Can you copy everything from the line containing "Where should I click to: Click the Ripristina" down to the line containing "(x=739, y=569)", swapping "toolbar" for "ribbon" and leaving the rest unchanged?

-- DATA EXCERPTS start --

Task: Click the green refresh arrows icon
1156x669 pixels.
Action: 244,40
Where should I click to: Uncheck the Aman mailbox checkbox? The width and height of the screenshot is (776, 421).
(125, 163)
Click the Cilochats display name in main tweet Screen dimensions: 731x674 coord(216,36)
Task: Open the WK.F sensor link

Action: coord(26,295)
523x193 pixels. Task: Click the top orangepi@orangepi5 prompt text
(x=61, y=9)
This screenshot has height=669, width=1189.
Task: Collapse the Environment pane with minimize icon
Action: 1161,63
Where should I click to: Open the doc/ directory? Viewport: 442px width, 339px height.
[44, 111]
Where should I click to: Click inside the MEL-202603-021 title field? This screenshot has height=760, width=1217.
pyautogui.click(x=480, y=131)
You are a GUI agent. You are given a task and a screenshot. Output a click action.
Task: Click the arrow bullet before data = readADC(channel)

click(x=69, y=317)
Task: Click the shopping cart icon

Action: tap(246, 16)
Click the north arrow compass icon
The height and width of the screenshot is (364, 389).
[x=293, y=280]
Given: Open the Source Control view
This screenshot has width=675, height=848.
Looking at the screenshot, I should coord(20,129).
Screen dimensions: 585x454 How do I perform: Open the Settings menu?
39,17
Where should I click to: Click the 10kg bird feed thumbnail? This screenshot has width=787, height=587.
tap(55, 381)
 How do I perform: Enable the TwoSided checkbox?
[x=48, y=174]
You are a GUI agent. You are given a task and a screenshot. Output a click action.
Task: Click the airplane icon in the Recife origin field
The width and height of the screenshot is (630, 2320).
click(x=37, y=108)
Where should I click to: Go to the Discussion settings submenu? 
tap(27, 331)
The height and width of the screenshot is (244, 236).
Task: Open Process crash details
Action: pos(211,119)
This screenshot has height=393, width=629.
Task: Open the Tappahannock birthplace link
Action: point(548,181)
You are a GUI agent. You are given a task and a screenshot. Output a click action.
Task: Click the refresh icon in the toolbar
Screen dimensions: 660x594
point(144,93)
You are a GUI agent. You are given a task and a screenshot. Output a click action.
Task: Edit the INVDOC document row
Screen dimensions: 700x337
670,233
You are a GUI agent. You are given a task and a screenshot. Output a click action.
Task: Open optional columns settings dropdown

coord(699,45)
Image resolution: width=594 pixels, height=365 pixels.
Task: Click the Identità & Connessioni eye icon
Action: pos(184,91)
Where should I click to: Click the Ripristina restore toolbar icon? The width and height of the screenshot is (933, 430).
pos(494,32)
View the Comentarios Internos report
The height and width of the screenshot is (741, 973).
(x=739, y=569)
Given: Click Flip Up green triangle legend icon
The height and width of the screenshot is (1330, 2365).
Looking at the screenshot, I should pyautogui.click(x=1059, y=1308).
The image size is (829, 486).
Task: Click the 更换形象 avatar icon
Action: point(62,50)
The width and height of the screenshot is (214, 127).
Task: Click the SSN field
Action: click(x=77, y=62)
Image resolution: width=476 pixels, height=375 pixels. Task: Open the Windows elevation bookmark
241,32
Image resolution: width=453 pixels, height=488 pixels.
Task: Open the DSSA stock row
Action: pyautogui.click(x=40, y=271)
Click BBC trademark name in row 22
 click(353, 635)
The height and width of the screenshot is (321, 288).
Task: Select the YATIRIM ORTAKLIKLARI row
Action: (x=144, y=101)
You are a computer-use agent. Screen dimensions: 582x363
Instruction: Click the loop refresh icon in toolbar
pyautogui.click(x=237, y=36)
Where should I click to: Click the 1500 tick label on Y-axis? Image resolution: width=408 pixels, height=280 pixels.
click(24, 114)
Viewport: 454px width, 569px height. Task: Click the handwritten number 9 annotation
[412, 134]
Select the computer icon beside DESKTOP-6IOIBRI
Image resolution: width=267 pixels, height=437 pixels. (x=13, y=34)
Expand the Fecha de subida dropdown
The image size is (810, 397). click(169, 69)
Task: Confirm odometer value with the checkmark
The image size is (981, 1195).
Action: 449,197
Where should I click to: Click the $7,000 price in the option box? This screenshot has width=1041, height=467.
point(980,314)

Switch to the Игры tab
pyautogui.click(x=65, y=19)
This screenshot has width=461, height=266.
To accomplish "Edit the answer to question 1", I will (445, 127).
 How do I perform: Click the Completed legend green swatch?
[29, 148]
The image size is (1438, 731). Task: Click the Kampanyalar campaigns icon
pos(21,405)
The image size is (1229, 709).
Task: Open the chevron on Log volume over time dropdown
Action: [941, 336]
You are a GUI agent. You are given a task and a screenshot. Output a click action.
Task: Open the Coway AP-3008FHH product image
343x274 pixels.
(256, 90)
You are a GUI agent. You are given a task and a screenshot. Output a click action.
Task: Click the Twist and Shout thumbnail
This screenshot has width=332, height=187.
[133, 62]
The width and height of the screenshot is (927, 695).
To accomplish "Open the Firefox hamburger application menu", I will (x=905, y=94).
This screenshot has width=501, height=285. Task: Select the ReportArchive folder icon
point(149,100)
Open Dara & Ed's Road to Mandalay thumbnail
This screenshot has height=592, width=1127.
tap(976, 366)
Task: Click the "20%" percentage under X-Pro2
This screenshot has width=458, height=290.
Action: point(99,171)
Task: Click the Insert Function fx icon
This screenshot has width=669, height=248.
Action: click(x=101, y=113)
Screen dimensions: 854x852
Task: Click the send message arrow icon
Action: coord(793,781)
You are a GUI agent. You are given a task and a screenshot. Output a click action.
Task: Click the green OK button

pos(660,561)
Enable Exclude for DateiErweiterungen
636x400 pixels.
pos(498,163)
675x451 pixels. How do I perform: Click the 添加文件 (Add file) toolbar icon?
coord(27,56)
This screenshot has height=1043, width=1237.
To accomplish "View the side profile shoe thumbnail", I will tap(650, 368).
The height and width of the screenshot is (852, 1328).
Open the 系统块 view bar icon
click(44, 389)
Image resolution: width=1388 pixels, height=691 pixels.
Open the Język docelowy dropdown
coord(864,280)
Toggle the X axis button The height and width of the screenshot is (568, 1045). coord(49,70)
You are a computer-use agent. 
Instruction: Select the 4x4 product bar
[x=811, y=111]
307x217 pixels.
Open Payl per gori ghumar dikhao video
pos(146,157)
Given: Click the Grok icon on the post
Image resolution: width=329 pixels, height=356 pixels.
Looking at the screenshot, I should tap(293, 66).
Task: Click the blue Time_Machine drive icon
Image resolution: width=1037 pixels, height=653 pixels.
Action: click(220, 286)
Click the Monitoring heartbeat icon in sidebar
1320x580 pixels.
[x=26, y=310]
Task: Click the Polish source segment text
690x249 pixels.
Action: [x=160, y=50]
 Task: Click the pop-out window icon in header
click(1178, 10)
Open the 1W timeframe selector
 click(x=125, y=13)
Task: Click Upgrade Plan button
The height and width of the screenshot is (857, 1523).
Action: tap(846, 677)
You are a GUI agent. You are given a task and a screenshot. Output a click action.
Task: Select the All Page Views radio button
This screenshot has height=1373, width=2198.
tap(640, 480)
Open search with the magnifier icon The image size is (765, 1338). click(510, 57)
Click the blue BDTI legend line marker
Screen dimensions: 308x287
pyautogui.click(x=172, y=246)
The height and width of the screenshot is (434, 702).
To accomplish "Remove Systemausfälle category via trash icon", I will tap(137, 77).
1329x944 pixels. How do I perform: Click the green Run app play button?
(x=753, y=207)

-- DATA EXCERPTS end --

**SOLUTION TO THE EXERCISE:**
Where should I click to: Click the Ripristina restore ribbon icon? The width and height of the screenshot is (933, 430).
pos(494,32)
View the Comentarios Internos report
The height and width of the screenshot is (741, 973).
(x=739, y=569)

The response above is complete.